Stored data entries
⁂
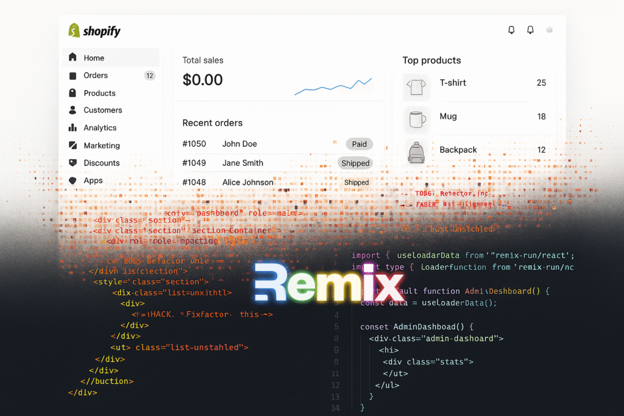Click the second notification bell

click(x=530, y=29)
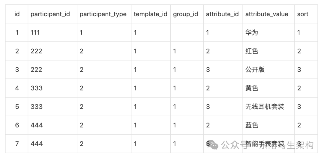Select the 红色 attribute value cell
Screen dimensions: 324x158
coord(251,51)
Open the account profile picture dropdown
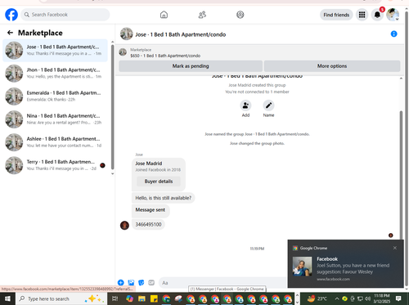The image size is (409, 305). coord(393,15)
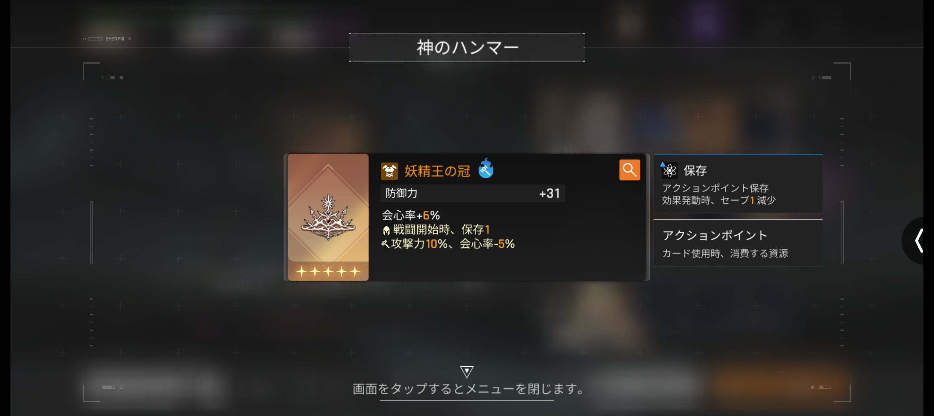
Task: Open the 保存 keyword description panel
Action: pyautogui.click(x=738, y=183)
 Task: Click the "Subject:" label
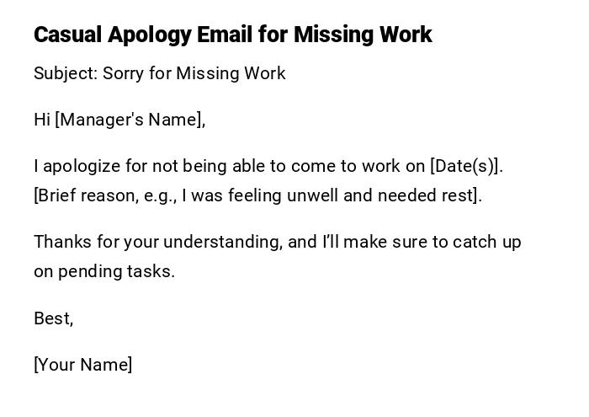65,73
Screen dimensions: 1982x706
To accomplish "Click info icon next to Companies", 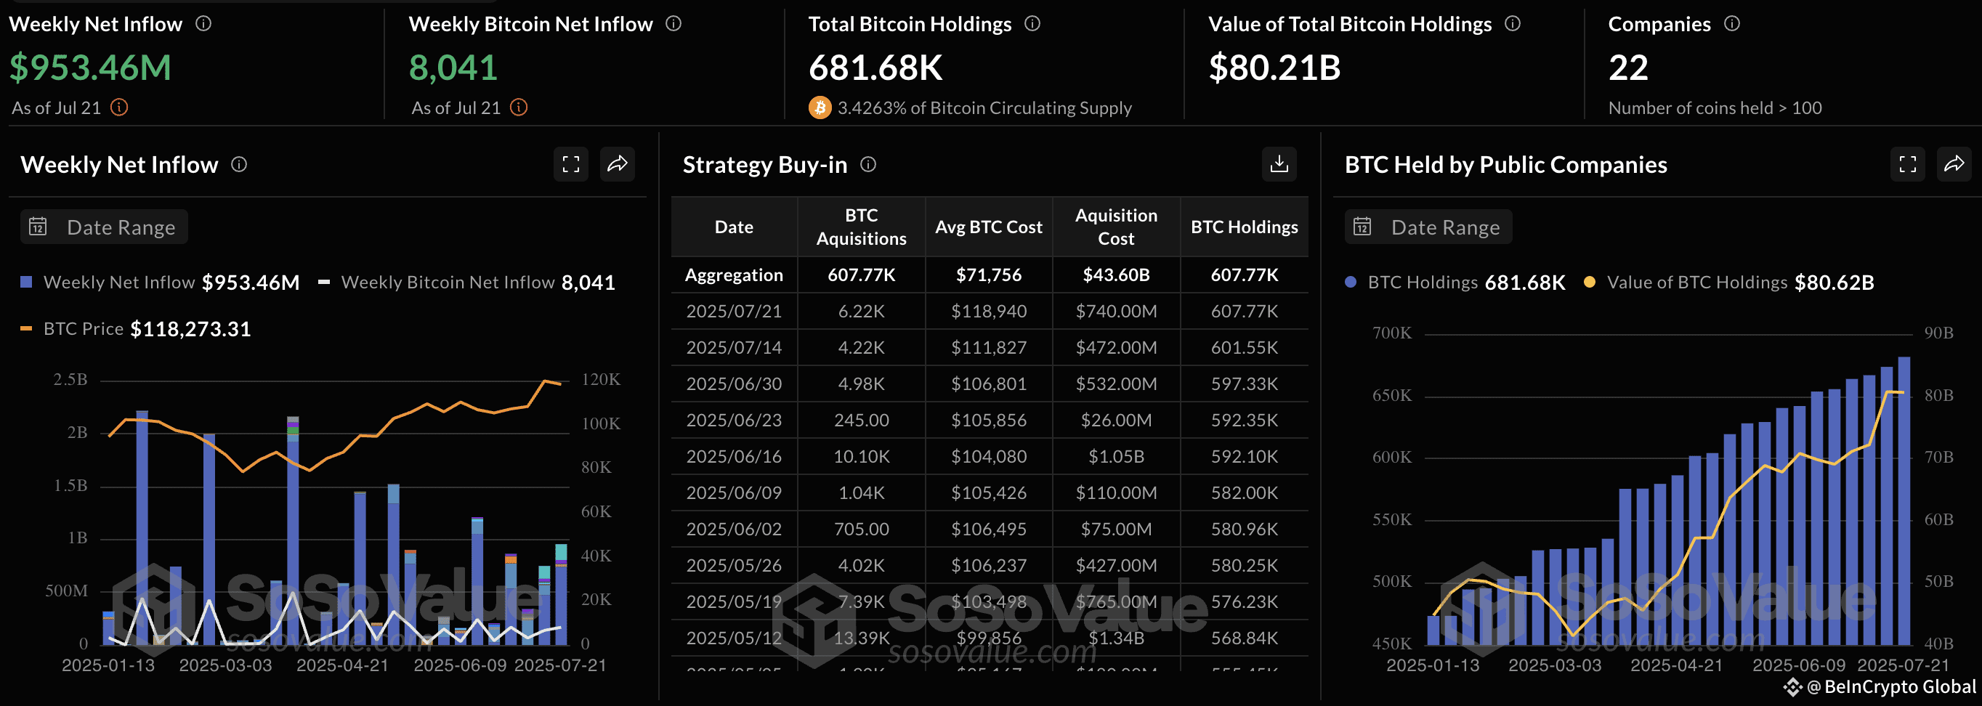I will pyautogui.click(x=1732, y=24).
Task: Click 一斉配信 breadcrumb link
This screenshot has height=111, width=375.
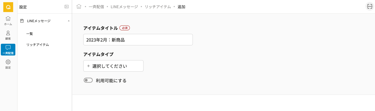Action: click(96, 7)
⁂
→ DIRECTIONS FOR THIS TASK
When you reach the line with "Open the account profile picture dropdown" in the records above, start writing out each line exactly, and stop after the line with "Screen dimensions: 1982x706". Pictures stay out.

→ WRITTEN SOLUTION
Open the account profile picture dropdown
The image size is (409, 305). coord(393,15)
Task: Open the 保存 keyword description panel
Action: pyautogui.click(x=738, y=183)
 Task: Click the "Subject:" label
65,73
Screen dimensions: 1982x706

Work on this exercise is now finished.